Dr. Mirella Di Lorenzo with her urine-powered microbial fuel cell(Credit: University of Bath)

When most people think of bacteria and urine together, chances are good they think of a not-so-pleasant infection. For researchers at the University of Bath however, unifying these two thoughts led to the development of a battery that could harness "pee power" to bring energy to parts of the world that might not otherwise have access to it.

Working with colleagues from Queen Mary University of London and the Bristol Bioenergy Centre, the Bath researchers came up with a type of microbial fuel cell (MFC) that is powered by human urine.

MFC's are devices that use bacteria to perform reduction/oxidation reactions on organic material like banana skins or, in this case, urine. When such a reaction occurs, electrons are swapped around between molecules and electricity is produced. By causing this reaction to take place in a closed system with an anode and a cathode, a battery is formed. Earlier this month, researchers in the Netherlands demonstrated a bacteria-based battery using this basic principle that they were able to charge and recharge multiple times. That battery used acetate to cause the reaction to take place. For this new battery, urine serves as the fuel.

The benefits of using urine in an MFC includes the fact that it's a free, available-everywhere substance that's readily usable – there is no need to wait for anything to decompose, as is the case with other bacterial sources like food waste. While we've seen a urine-based battery before, the size and price tag of this latest pee-based MFC is a marked improvement.

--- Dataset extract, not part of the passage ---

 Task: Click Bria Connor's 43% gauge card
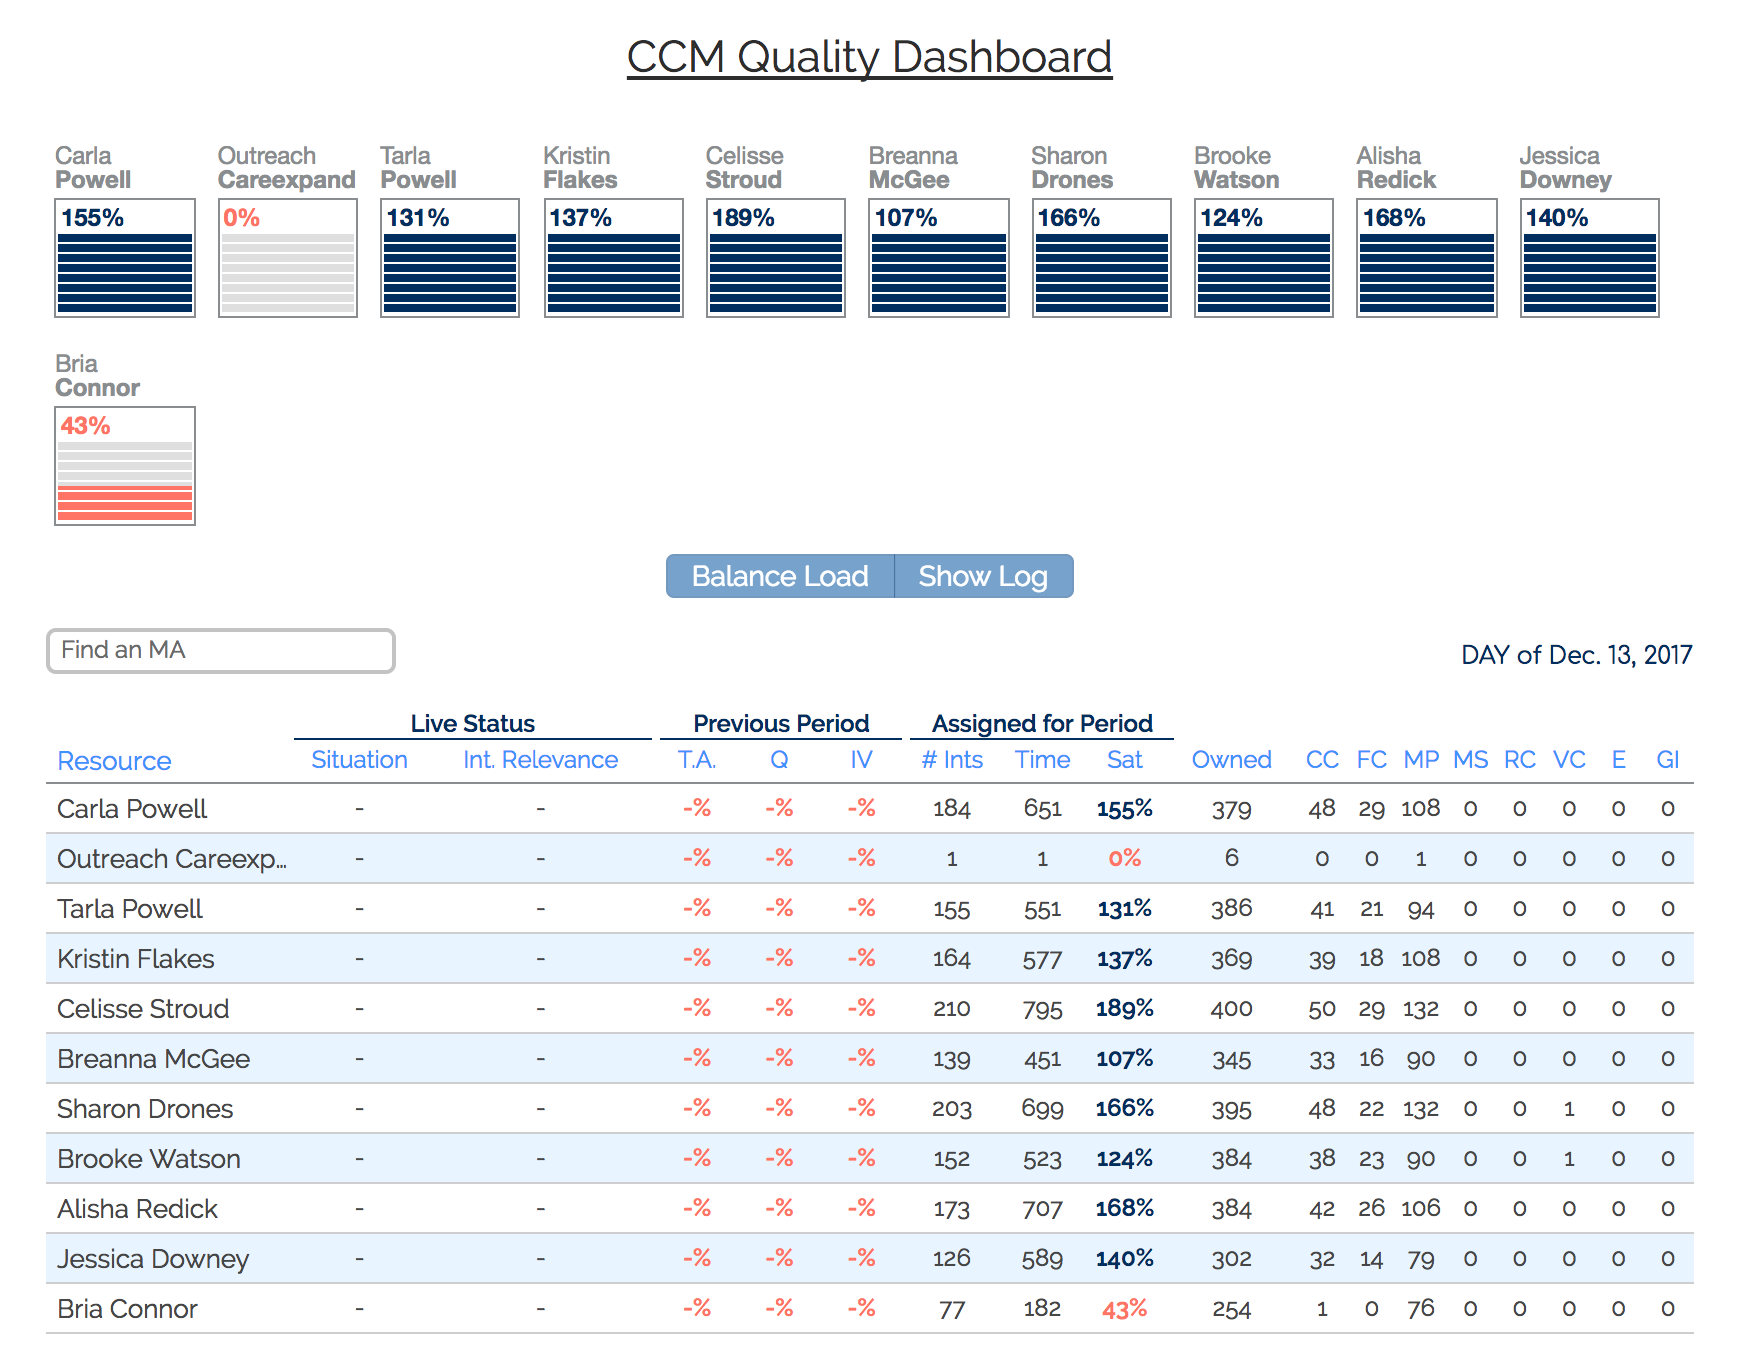tap(125, 466)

The batteries themselves cost just £1-2 each, and the substance they need to run on is obviously free, so they could help impoverished area get the resources they need to power important technologies like well pumps or lights.

Using urine-based batteries is also a great example of extreme recycling – a waste product that would otherwise be lost is harnessed, put through a MFC and turned into useful energy without any of the pollution associated with other fuel sources like the burning of fossil fuels.

"Microbial fuel cells can play an important role in addressing the triple challenge of finding solutions that support secure, affordable, and environmentally sensitive energy, known as the 'energy trilemma,'" said University of Bath's Dr. Mirella Di Lorenzo, who is a co-author of a paper detailed the findings published earlier this year in the journal Electrochimica Acta. "There is no single solution to this 'energy trilemma' apart from taking full advantage of available indigenous resources, which include urine."

The next step for the researchers is to figure out how to up the energy output of the urine-based MFCs. They've already discovered that by extending the electrodes in the cell from 4 to 8 mm, power output increased tenfold, and that stacking the batteries could produce even greater electrical output.